Lo stato dell'opposizione
La minoranza non riesce ancora a cogliere le contraddizioni del governo e delle forze che lo appoggiano
Professor Sabino Cassese, quale è lo stato dell’opposizione di sinistra?
M’invita a intonare la celebre aria di Georg Friedrich Händel, “lascia ch’io pianga una cruda sorte”? Che fine hanno fatto le tre grandi tradizioni del nostro paese, quella liberale, quella popolare, quella socialista? Quale cruda sorte è quella di una democrazia senza opposizione, priva della dialettica maggioranza-minoranza (nel Parlamento, ma specialmente nel paese)?
Io attendo una diagnosi.
Eccola. Si sommano due problemi. Uno generale, relativo a tutti i partiti riformatori, uno particolare, tutto italiano. Il primo: i movimenti riformatori hanno realizzato i loro obiettivi. Questi furono fissati nel 1942 nel “piano Beveridge”. Miravano a liberare gli uomini dal bisogno. Hanno contribuito a dare salute, istruzione, lavoro, protezione sociale a masse enormi di persone. Sono obiettivi raggiunti con molte imperfezioni, ma soddisfatti.

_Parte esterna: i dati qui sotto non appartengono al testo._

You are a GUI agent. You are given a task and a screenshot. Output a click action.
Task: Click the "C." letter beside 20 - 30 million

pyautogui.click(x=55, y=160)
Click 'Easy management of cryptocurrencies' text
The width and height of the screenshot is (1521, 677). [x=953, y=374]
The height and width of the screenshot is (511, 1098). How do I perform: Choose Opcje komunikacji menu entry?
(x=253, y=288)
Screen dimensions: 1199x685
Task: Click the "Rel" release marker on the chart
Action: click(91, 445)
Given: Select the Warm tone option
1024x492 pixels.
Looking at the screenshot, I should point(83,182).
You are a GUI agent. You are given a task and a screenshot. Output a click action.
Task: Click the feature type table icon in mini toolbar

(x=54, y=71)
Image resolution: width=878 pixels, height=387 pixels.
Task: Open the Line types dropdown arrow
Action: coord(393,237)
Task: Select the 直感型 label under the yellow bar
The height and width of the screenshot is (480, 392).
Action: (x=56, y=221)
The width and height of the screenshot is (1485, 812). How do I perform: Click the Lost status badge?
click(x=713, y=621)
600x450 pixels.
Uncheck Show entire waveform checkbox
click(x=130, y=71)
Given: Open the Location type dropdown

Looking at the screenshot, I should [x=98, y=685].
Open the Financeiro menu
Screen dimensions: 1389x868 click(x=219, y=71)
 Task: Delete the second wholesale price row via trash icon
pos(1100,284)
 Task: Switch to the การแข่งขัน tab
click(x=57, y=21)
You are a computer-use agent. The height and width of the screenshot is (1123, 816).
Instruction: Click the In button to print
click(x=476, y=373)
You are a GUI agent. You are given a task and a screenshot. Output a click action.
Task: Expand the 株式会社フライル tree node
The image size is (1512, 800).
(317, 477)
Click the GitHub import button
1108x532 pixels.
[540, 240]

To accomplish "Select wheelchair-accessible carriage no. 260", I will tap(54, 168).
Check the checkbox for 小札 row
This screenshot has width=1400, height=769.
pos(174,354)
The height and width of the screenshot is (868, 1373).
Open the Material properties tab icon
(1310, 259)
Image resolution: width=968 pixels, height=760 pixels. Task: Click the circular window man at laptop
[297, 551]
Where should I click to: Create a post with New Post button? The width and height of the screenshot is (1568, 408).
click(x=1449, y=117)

Quindi, la “ragione sociale” dei movimenti riformatori (popolari, socialdemocratici, democratici) è stata realizzata. Ora siamo alle rifiniture. Per far rivivere le forze politiche di carattere generalmente socialdemocratico, occorrerebbero classi dirigenti che interpretassero i bisogni sociali, costruissero nuovi obiettivi, proponessero un disegno, delle idealità, una piattaforma, un pacchetto. Invece, le élite democratiche e riformiste sembrano distaccate dalle società civili, incapaci di riflessioni generali, afone. Non dicono nulla al paese e in Parlamento. Navigano a vista.
Passiamo all’Italia. Si stanno facendo avanti leader pronti a concorrere a future primarie.
Uno dei quali ha dichiarato: siamo stati troppo con gli imprenditori, dobbiamo stare di più con gli operai. L’altro: abbiamo dato troppo ascolto alle aristocrazie, dobbiamo stare più dalla parte dei lavoratori. Siamo all’elementarismo politico. Marx, Engels, Sturzo, Beveridge, avevano studiato la società, ne hanno interpretato bisogni, tensioni, inclinazioni. Questi cosiddetti riformatori odierni sembrano senza una bussola. Spariti i partiti, sono incapaci di costruire nuove reti, nuovi educatori collettivi.
In più, in Italia, coltivano il proprio tenero amore per le scissioni, mentre le forze di governo danno prova di capacità aggregativa (basti pensare alla convergenza dell’elettorato Msi e An verso la Lega). Quanto potrebbero fare i riformatori se solo ritrovassero una capacità aggregativa…
Ad esempio?
Hanno tanti terminali ben piantati nella società (sul territorio, come si dice), gli amministratori locali. Ma li riuniscono, li ascoltano, “fanno rete”? Come vanno divisi, direi sparpagliati, al centro, vanno disuniti in periferia. Persino i cavalli di battaglia di ieri sembrano dimenticati.
Quali?
I riformatori hanno sempre contato sulla scuola. Quale progetto hanno ora per il sistema scolastico (ce ne sarebbe tanto bisogno)? Hanno predicato per decenni la riforma delle istituzioni, per renderle più inclusive, più efficienti. Hanno ora abbandonato le proposte di riforma costituzionale, che ritenevano urgenti?
Ma dove vedrebbe una dialettica maggioranza-opposizione? Su quali temi?
Non mi metto a fare la “mosca cocchiera”. Noto che vi sono motivi di continuità tra il triennio renziano e la fase nuova che si apre. Stesso accentuato atteggiamento critico nei confronti del passato (ricorda la rottamazione?); comuni motivi anti sistema e anti politica (auto blu, vitalizi). C’è poi incapacità propositiva, ma anche incapacità di “inseguire” l’attuale maggioranza: dopo tanto populismo sbandierato dal M5s, il popolo non è stato consultato su nessuna delle decisioni prese finora dalla maggioranza di governo; dopo tanto insistere della Lega sulla sicurezza, chi ha visto più polizia nelle strade, meno scorte, meno furti?
L’attuale maggioranza di governo, nonostante tante dichiarazioni di cambiamento e tanto novitismo sbandierato, governa nello stesso modo di sempre (formazione delle politiche in circoli ristretti, scarsa trasparenza, nessuna consultazione). Ma l’opposizione non rileva queste contraddizioni, non riesce a “prendere in castagna” il governo e le forze che l’appoggiano.